The variant detected in the patient we are reporting (p.Glu576Lys) affects a highly conserved position and is absent from population databases. However, the lack of functional experiments addressing the DNM2 transcript and protein stability or the evaluation of DNM2 GTPase activity prevents us from drawing a conclusion about the pathogenicity of this variant that should be considered of uncertain significance.

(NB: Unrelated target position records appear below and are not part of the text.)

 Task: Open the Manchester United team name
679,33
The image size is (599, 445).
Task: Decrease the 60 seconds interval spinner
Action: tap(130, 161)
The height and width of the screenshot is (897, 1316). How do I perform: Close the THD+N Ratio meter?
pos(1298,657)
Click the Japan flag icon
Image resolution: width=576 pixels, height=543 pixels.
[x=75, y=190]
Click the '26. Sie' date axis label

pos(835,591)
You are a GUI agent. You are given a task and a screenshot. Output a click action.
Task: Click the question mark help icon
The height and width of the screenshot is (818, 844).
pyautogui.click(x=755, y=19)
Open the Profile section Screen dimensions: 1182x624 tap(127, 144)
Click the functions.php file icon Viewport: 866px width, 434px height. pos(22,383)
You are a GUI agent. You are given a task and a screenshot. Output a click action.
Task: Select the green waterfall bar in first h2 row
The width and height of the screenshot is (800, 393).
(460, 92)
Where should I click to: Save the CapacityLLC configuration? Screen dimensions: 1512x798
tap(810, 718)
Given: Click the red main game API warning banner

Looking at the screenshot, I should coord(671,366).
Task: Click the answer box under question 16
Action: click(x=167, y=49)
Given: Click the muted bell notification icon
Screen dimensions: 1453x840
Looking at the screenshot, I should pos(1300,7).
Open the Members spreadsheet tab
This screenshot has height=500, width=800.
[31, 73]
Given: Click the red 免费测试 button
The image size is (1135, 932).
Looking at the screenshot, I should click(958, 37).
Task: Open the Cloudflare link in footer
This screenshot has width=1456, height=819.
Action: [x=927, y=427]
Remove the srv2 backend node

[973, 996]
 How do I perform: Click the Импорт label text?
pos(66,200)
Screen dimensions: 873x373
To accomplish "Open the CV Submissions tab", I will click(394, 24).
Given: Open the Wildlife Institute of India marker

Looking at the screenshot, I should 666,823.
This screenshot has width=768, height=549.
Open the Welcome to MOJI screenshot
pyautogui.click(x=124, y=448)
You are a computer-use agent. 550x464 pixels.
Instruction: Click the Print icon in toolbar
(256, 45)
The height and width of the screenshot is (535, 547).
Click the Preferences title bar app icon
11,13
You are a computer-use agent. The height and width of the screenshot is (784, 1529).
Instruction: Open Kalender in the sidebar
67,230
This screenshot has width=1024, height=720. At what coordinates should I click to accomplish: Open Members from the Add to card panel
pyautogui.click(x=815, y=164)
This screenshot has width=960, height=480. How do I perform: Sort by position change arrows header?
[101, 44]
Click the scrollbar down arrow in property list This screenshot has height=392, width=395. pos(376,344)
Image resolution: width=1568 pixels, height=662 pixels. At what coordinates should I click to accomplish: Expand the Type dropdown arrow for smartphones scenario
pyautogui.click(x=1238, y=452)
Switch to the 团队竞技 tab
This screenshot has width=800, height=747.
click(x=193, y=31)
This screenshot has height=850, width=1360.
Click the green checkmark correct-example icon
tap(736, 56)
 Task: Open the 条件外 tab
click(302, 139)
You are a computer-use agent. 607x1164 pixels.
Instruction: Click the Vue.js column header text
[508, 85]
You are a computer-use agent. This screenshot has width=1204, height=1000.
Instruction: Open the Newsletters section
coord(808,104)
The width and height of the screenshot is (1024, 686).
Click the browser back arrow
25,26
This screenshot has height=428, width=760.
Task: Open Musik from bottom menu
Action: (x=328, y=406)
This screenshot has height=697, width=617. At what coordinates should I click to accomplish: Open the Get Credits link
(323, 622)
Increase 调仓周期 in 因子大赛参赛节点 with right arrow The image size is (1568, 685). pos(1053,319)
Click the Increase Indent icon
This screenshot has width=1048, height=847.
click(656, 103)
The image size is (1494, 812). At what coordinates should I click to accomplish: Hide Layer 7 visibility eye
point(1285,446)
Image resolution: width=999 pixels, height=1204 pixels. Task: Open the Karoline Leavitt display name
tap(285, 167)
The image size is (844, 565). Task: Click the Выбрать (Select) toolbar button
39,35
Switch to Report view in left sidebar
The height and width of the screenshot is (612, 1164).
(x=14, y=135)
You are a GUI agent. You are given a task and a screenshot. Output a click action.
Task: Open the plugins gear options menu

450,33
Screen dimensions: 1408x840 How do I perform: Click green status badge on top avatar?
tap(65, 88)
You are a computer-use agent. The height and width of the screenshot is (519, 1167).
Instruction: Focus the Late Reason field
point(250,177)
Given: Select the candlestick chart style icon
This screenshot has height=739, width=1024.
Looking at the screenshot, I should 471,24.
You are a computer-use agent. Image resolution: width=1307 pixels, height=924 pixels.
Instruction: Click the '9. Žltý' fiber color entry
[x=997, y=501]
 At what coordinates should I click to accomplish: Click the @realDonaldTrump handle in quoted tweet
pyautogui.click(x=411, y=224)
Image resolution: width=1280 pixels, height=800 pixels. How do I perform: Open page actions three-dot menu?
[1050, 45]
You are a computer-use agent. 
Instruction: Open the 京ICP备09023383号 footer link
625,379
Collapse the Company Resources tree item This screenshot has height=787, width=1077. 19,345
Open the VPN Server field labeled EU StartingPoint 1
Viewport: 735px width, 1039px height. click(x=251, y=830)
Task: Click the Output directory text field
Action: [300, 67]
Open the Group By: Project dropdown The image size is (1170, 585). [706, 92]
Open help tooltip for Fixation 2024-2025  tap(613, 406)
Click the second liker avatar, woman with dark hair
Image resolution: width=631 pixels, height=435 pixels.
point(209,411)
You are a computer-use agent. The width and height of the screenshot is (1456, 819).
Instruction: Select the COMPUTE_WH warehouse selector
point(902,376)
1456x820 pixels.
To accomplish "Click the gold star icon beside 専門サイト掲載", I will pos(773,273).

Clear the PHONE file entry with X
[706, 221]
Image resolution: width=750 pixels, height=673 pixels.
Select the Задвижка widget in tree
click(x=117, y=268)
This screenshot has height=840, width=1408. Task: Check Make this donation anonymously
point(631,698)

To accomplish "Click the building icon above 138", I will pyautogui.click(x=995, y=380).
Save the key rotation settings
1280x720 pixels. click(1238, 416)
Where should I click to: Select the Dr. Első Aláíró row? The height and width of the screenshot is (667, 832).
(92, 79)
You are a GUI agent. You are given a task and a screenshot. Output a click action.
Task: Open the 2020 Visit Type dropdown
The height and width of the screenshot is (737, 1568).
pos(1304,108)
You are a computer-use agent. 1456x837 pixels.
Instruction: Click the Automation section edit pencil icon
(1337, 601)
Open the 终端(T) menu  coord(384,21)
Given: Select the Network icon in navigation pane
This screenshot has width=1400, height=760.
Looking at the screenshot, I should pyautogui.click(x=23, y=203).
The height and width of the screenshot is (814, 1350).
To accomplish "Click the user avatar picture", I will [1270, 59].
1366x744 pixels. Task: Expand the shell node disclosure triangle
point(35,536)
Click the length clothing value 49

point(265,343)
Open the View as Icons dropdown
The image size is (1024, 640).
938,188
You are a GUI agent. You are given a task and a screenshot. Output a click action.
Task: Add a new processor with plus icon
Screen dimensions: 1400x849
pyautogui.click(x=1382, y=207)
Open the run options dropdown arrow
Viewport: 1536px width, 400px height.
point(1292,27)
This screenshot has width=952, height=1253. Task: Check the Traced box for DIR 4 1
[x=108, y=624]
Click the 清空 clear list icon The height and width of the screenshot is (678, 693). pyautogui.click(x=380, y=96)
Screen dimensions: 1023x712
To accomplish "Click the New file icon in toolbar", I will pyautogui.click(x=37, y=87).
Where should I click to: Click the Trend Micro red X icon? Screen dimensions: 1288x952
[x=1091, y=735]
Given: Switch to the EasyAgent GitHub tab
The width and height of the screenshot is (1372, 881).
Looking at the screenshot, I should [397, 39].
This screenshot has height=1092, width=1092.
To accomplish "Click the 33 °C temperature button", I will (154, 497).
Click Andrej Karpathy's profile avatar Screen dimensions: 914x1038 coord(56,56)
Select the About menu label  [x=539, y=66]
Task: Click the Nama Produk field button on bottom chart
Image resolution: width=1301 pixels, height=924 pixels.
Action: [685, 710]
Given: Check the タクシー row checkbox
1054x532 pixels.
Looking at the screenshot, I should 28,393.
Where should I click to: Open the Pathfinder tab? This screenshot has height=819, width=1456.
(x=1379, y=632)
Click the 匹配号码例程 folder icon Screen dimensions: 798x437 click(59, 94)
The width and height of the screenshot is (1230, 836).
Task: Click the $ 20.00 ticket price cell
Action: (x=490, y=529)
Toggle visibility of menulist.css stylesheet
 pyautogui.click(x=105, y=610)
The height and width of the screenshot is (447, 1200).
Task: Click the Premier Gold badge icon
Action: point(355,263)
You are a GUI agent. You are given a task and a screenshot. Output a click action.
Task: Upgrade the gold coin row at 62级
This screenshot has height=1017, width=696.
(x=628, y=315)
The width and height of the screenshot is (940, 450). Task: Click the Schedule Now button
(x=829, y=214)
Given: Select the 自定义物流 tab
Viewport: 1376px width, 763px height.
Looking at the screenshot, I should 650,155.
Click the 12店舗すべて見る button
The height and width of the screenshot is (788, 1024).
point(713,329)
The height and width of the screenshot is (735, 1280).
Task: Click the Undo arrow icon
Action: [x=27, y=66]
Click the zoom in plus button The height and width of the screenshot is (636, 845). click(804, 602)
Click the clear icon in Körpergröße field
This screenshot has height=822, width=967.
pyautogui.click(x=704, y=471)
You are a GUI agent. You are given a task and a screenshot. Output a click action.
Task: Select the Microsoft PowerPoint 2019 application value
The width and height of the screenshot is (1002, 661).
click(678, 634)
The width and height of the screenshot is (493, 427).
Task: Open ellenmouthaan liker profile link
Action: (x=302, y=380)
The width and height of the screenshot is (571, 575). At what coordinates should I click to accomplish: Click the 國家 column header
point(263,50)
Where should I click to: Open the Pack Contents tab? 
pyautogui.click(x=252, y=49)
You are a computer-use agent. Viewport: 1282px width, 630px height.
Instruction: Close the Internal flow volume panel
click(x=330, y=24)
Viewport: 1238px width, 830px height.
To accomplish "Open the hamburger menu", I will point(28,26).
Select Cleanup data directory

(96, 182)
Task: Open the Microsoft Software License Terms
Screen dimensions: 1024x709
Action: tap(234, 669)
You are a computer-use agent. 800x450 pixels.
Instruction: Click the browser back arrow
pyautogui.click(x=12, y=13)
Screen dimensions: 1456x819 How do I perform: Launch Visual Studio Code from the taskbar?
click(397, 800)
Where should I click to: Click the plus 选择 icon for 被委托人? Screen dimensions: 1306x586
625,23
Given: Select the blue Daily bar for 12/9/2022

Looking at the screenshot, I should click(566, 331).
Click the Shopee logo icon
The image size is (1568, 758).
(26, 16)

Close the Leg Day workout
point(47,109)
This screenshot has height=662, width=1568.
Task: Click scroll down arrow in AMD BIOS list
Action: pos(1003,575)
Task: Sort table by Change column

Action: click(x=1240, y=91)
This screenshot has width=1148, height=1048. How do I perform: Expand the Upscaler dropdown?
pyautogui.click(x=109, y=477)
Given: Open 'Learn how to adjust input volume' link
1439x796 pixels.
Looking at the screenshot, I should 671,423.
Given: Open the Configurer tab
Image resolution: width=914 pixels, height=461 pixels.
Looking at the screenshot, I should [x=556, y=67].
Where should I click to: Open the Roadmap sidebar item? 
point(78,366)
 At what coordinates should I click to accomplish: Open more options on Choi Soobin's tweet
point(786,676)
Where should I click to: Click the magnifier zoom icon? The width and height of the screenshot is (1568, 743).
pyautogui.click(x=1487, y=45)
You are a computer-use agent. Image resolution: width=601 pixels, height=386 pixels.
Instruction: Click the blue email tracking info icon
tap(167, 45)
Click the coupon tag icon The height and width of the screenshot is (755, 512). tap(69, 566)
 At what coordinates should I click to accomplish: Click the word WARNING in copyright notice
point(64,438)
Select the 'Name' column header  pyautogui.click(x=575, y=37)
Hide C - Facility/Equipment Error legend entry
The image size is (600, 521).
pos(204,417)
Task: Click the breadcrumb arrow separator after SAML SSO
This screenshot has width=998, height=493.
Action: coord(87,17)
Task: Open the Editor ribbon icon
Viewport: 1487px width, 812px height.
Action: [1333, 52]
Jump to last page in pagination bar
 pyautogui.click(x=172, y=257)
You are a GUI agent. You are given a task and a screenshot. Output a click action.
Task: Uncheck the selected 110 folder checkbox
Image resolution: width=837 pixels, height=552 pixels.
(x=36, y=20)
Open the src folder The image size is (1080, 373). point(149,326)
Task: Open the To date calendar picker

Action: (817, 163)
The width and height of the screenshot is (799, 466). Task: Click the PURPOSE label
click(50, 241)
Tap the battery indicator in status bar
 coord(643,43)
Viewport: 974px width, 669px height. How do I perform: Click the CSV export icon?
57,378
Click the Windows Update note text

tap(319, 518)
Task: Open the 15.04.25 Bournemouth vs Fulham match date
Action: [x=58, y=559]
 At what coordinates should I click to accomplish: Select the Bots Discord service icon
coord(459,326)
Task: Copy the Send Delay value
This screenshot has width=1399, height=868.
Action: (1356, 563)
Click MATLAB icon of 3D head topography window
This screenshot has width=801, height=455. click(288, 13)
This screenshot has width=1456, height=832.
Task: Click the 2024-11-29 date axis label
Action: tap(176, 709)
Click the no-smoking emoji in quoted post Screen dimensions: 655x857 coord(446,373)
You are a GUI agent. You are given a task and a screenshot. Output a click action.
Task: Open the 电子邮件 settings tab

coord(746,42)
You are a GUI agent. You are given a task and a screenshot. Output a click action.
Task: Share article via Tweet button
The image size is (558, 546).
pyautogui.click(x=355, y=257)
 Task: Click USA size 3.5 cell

Currently, there is no specific treatment available for DNM2-related CNM. Management is primarily focused on symptom alleviation and improving quality of life. This may involve a multidisciplinary approach, including physiotherapy to maintain muscle strength and mobility, occupational therapy to assist with activities of daily living, and the use of assistive devices as needed. However, promising therapies are being developed for this debilitating disease (Hayes et al., 2022). Recent studies using a mouse model of DNM2-related centronuclear myopathy have shown that molecular strategies aiming to reduce mutant dynamin-2 levels through the systemic delivery of viral vectors or the intramuscular administration of antisense oligonucleotides can improve the phenotype (Buono et al., 2018; de Carvalho Neves et al., 2023; Trochet et al., 2022). Based on these promising findings, a clinical trial using DYN101, an antisense oligonucleotide targeting DNM2 pre-mRNA, was started in 2020 but was recently stopped because of liver enzyme elevations and low platelet counts in treated patients.
Further research is needed to explore new avenues for advancing the understanding and therapeutic development for this rare genetic muscle disorder. The identification of pathogenic DNM2 variants in clinically affected subjects through NGS-based sequencing is crucial for accelerating patient and potential inclusion in future clinical trials.